== RECORDS SHOWN ==
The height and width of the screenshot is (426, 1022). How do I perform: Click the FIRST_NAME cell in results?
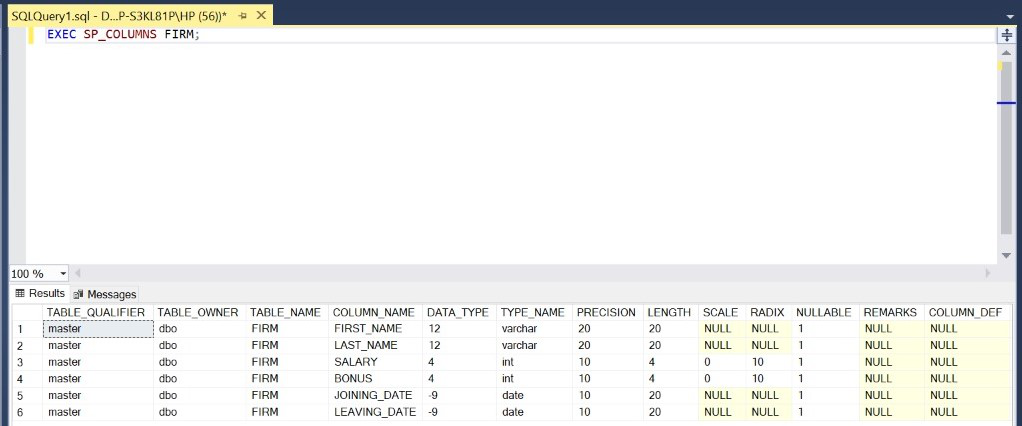368,329
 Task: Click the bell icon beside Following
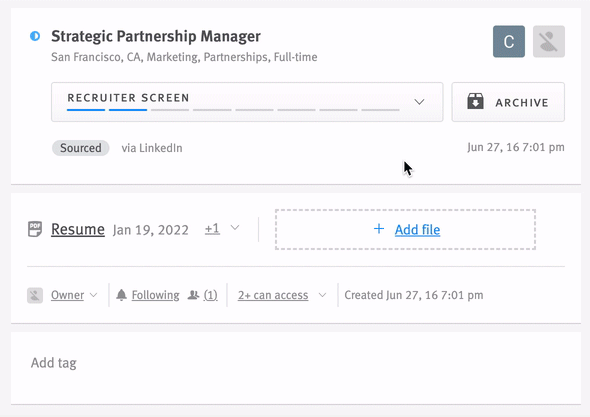pos(121,295)
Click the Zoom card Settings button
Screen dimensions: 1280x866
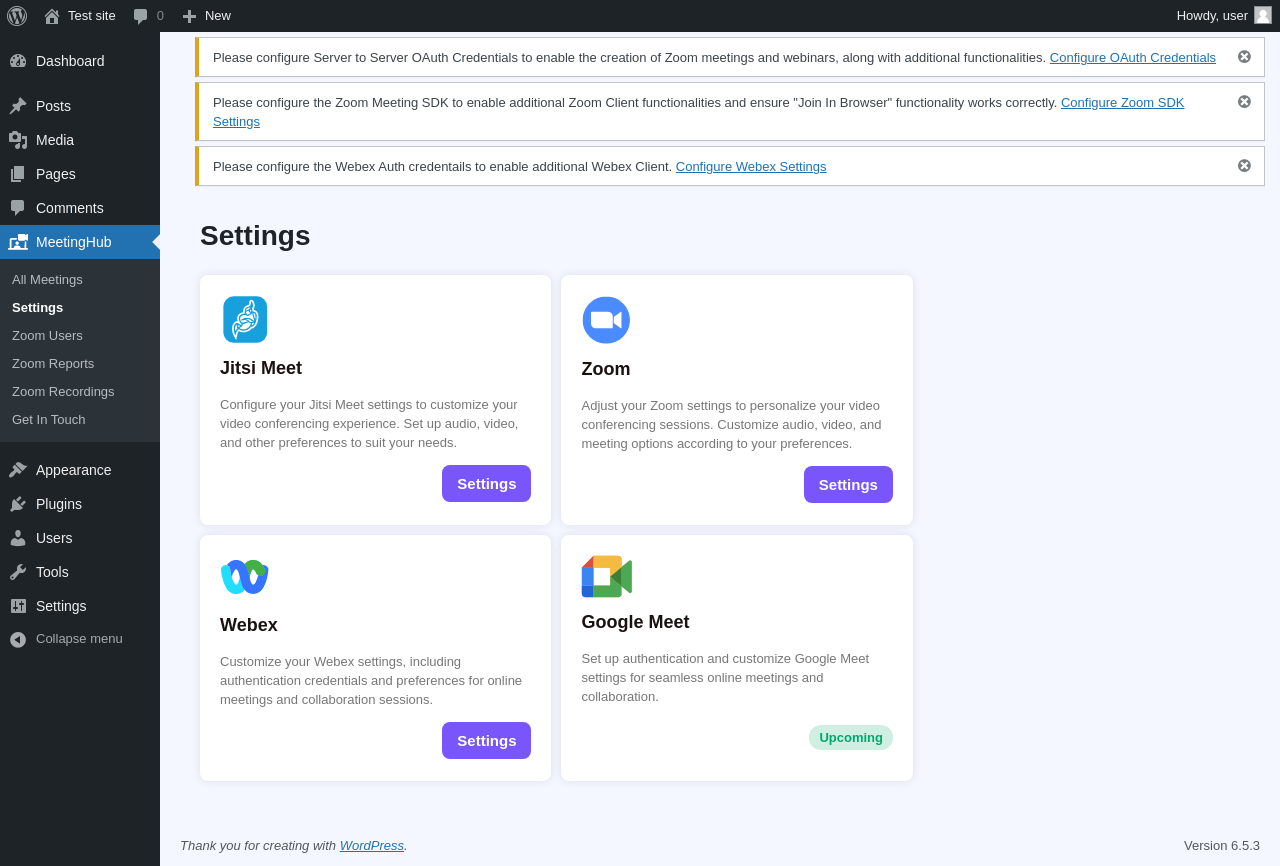pos(848,485)
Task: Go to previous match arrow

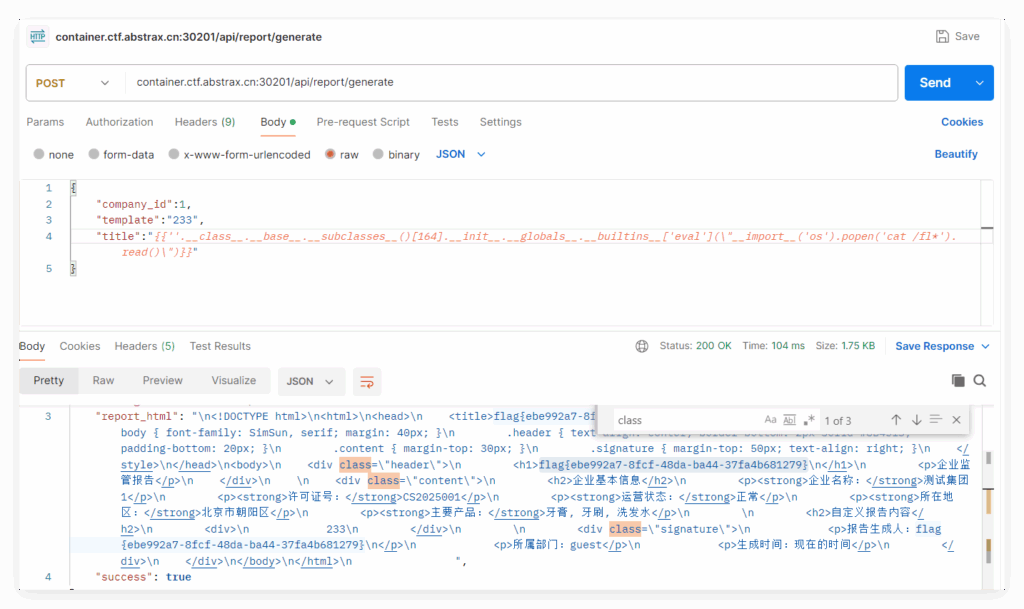Action: 896,420
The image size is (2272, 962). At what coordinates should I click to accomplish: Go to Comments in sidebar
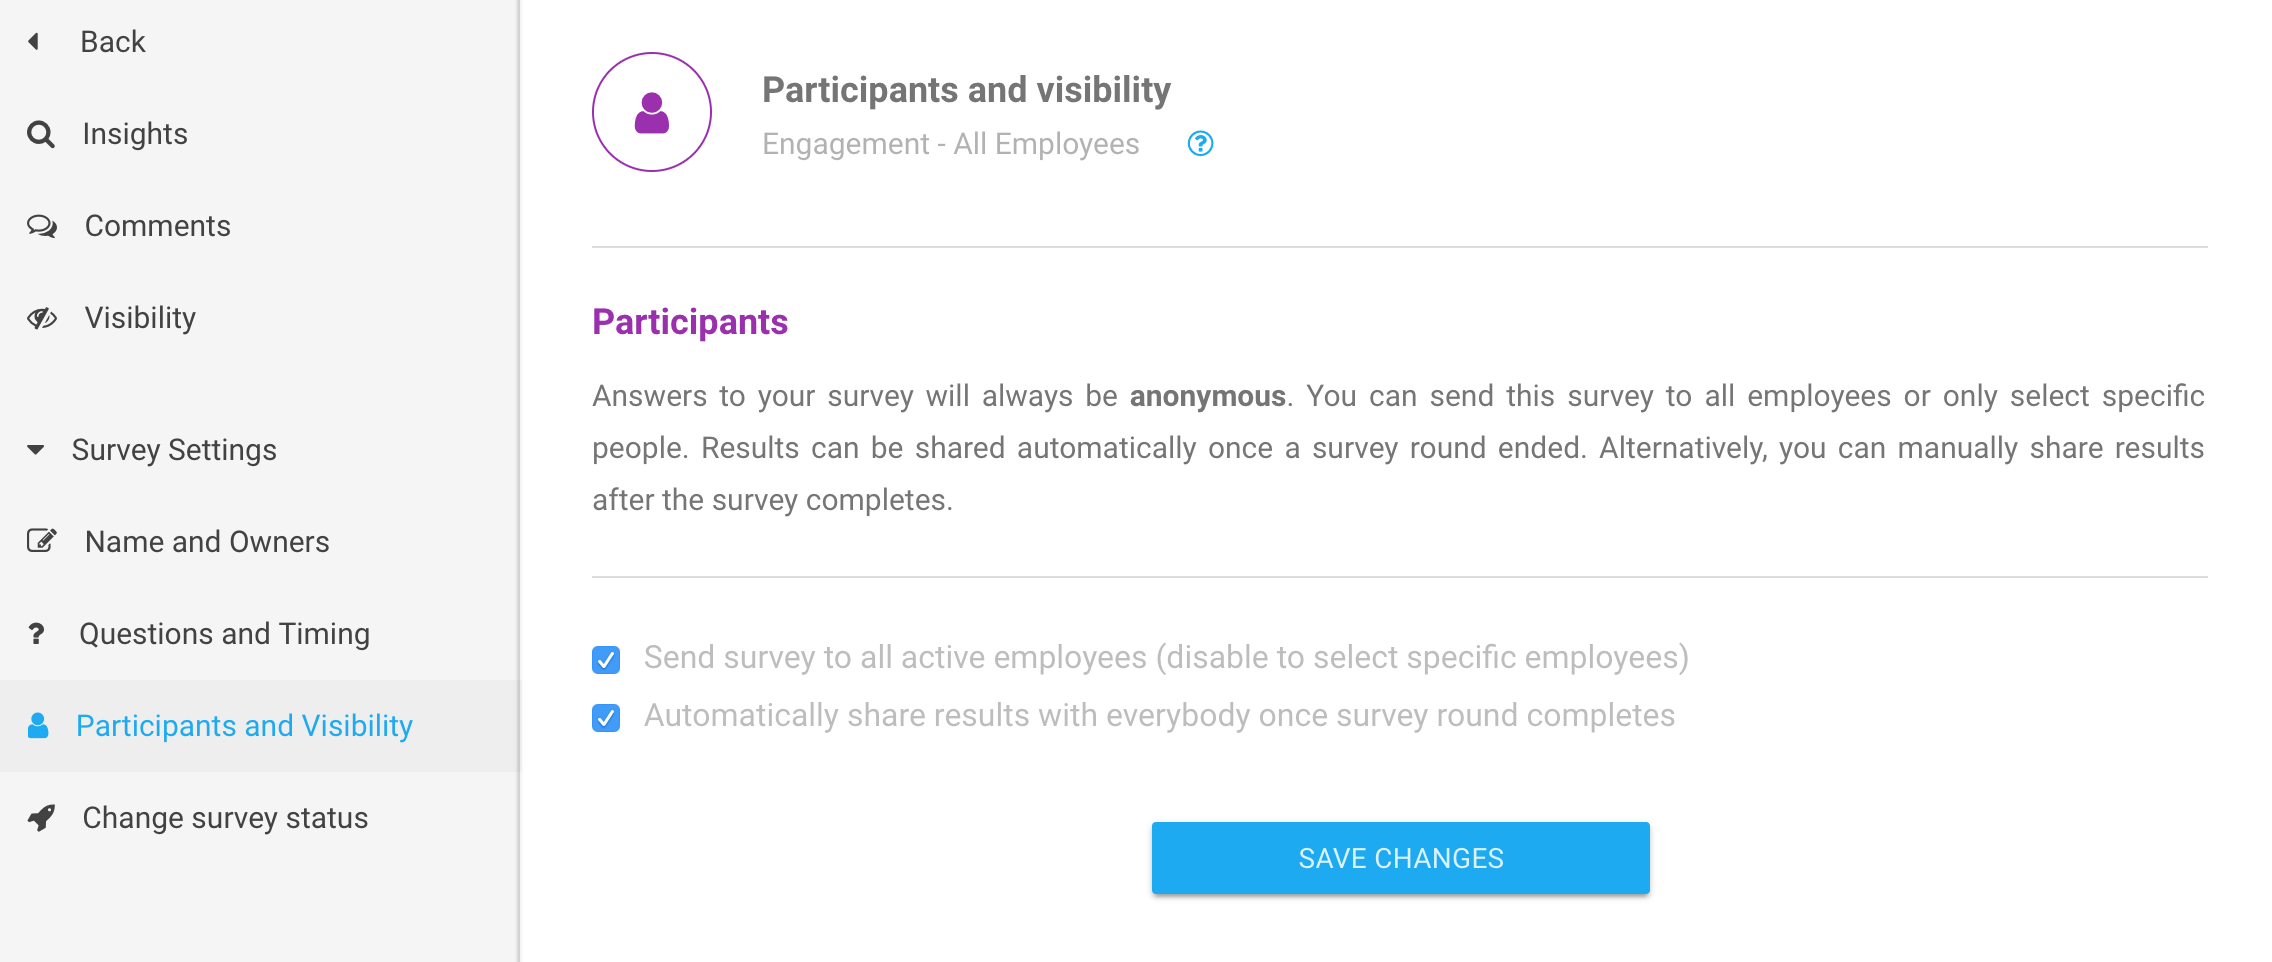[158, 226]
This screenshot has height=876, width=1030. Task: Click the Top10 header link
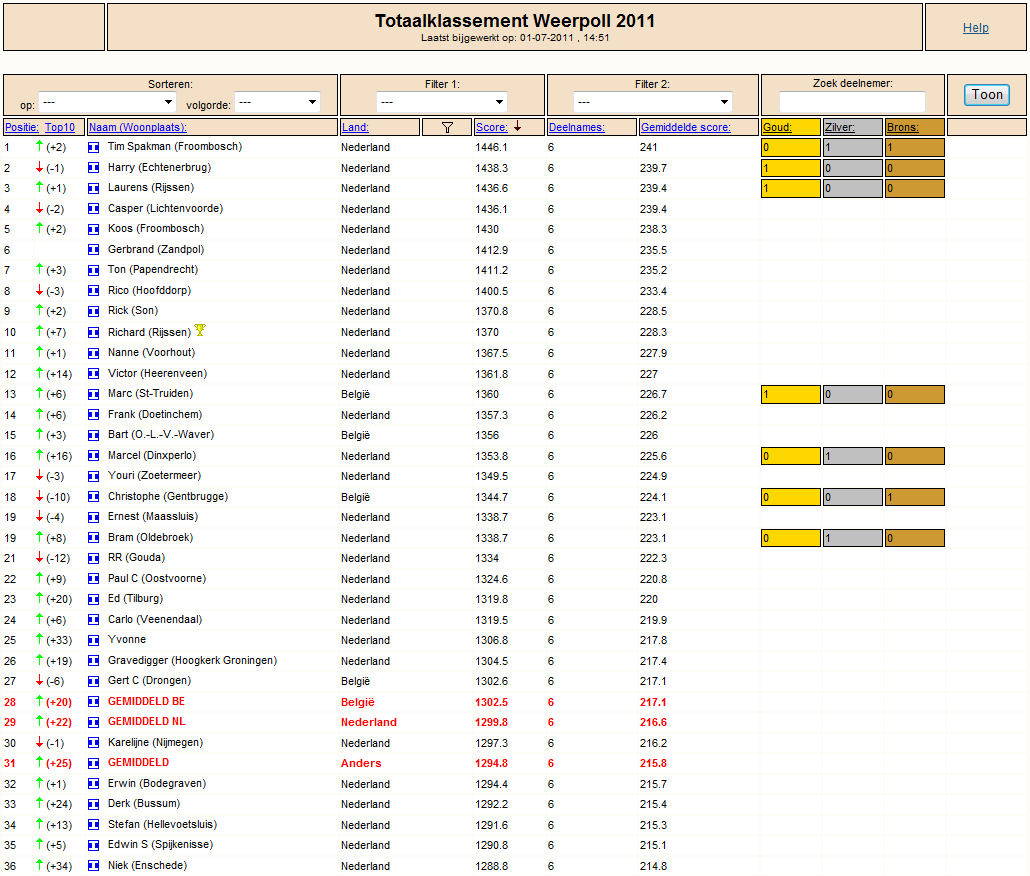pos(60,127)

== TASK ITEM ==
Repeat the records above word for word, apart from the pictures.

== RESULT OF THIS EXERCISE ==
The height and width of the screenshot is (426, 1022). How do I perform: Click the FIRST_NAME cell in results?
368,329
 Task: Click the bell icon beside Following
pos(121,295)
Click the Zoom card Settings button
Screen dimensions: 1280x866
pos(848,485)
Task: Go to previous match arrow

Action: 896,420
The image size is (2272, 962). At what coordinates should I click to accomplish: Go to Comments in sidebar
[158, 226]
This screenshot has height=876, width=1030. Task: Click the Top10 header link
pos(60,127)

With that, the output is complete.